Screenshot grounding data
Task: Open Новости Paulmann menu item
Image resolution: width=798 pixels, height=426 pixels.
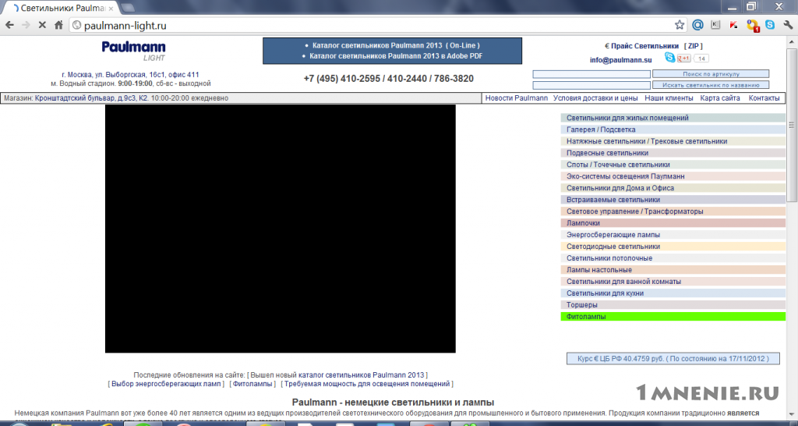Action: [x=516, y=98]
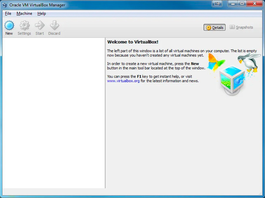
Task: Expand the Help menu options
Action: coord(42,14)
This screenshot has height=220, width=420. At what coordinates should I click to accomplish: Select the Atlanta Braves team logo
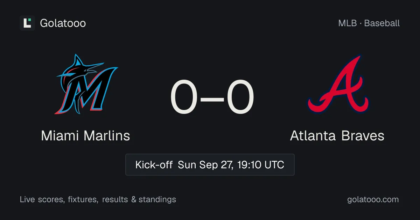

◆ **Exercise instructions**
Would you please print the entries once more, word for word, minus the pictures?

◆ **Output of the task**
Task: Open Новости Paulmann menu item
Image resolution: width=798 pixels, height=426 pixels.
Action: [x=516, y=98]
Task: Expand the Help menu options
Action: coord(42,14)
This screenshot has height=220, width=420. At what coordinates should I click to accomplish: Select the Atlanta Braves team logo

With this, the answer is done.